(Saved entries)
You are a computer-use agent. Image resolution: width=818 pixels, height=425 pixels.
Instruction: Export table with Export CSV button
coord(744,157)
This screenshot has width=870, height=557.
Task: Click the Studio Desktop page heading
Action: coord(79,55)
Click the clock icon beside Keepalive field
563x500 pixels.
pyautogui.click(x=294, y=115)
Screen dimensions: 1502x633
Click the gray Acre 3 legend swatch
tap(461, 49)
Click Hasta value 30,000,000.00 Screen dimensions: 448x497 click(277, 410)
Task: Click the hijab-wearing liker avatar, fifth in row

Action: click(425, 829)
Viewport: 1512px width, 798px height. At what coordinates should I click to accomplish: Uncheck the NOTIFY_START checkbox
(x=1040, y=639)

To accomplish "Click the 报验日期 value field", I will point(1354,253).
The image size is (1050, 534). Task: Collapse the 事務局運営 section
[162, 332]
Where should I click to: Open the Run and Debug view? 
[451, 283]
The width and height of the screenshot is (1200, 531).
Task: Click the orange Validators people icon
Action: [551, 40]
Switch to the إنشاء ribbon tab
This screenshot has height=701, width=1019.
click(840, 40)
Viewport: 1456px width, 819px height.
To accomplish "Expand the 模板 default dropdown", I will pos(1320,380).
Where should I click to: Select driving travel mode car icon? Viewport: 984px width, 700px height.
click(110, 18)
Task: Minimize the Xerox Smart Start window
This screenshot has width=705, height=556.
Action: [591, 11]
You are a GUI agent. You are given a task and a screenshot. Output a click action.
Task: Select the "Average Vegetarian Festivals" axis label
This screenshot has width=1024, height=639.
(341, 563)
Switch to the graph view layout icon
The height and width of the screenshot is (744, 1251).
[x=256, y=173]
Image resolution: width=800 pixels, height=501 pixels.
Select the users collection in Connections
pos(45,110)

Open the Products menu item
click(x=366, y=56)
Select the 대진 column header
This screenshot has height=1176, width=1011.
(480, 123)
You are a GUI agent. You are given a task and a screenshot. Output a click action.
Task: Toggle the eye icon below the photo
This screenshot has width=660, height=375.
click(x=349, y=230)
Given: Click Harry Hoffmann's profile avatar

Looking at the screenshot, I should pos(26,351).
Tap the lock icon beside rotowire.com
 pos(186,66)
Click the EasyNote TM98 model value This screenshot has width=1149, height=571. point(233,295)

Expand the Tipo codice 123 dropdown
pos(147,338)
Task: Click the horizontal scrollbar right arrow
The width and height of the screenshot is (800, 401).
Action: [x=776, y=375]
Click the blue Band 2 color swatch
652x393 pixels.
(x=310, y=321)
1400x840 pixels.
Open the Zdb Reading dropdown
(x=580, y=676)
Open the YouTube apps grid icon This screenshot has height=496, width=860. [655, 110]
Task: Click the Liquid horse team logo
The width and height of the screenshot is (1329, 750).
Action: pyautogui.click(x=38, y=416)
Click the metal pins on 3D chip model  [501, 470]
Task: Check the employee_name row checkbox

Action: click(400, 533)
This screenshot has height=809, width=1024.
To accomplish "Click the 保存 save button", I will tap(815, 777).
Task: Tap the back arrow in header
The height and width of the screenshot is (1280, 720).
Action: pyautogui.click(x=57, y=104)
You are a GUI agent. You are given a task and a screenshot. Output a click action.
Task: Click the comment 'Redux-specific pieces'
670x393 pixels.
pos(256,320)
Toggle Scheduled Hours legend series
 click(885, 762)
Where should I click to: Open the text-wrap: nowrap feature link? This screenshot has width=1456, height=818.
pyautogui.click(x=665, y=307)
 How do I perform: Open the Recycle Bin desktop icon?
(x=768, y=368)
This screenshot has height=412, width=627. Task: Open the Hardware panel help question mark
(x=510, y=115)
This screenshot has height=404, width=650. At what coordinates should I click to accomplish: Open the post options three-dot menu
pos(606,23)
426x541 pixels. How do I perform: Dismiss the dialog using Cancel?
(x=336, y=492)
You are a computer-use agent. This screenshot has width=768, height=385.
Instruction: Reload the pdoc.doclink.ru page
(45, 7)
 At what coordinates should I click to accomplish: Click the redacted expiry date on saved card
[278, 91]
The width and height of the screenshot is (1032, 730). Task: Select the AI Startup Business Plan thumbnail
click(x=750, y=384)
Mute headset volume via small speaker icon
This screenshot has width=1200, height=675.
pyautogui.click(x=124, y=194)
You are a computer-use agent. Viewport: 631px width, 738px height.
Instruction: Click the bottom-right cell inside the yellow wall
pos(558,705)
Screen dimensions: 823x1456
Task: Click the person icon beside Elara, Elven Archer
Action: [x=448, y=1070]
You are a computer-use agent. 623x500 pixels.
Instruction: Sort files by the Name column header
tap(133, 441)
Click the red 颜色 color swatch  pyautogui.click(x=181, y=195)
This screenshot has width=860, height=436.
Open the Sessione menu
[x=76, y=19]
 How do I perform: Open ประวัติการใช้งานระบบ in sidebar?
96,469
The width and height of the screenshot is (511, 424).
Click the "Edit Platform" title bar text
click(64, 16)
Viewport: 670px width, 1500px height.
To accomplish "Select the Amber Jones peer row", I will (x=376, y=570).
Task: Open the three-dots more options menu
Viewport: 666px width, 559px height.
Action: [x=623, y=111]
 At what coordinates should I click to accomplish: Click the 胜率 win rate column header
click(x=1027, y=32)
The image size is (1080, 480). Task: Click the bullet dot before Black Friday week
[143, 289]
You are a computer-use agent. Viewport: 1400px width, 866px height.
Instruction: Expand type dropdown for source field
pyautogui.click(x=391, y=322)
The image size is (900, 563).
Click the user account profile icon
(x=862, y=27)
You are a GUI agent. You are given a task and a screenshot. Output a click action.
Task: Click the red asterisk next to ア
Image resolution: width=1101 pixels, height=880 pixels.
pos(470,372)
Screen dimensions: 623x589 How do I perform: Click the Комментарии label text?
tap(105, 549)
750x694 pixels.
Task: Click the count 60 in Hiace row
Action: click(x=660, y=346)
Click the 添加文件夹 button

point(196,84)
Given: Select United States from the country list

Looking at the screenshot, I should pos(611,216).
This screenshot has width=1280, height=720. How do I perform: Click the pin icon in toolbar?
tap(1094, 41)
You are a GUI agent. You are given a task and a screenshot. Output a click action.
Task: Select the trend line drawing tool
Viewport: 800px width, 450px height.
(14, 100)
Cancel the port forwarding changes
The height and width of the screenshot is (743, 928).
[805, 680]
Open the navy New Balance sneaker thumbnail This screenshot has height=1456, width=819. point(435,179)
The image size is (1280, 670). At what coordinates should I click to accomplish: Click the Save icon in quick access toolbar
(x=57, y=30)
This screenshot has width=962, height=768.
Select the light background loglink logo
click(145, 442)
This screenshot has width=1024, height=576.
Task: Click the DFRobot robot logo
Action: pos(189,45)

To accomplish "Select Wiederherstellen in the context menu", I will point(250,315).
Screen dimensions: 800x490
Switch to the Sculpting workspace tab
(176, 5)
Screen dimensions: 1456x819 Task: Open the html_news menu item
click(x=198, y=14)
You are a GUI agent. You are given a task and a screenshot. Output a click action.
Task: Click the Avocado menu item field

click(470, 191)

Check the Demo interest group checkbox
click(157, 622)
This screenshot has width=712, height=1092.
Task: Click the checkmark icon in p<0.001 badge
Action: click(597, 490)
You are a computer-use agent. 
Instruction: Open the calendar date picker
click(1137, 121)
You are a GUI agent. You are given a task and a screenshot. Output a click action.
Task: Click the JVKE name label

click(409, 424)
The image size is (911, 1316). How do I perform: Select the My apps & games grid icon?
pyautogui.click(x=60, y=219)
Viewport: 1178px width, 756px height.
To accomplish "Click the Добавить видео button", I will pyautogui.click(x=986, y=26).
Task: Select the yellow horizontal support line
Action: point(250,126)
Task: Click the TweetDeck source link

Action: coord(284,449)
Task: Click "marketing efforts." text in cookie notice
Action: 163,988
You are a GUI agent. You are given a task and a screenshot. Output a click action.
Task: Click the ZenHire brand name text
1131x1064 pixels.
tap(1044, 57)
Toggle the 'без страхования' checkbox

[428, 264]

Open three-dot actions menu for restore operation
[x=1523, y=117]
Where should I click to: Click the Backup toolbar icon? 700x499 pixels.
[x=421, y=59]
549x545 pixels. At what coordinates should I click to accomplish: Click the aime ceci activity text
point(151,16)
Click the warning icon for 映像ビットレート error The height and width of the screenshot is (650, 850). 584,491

What needs to be done ▸ The answer should consist of the lines from the one with "1131x1064 pixels." through the last line of the entries, duplicated exactly and nothing more.

Problem solution ▸
1131x1064 pixels.
tap(1044, 57)
Toggle the 'без страхования' checkbox

[428, 264]

Open three-dot actions menu for restore operation
[x=1523, y=117]
Where should I click to: Click the Backup toolbar icon? 700x499 pixels.
[x=421, y=59]
549x545 pixels. At what coordinates should I click to accomplish: Click the aime ceci activity text
point(151,16)
Click the warning icon for 映像ビットレート error The height and width of the screenshot is (650, 850). 584,491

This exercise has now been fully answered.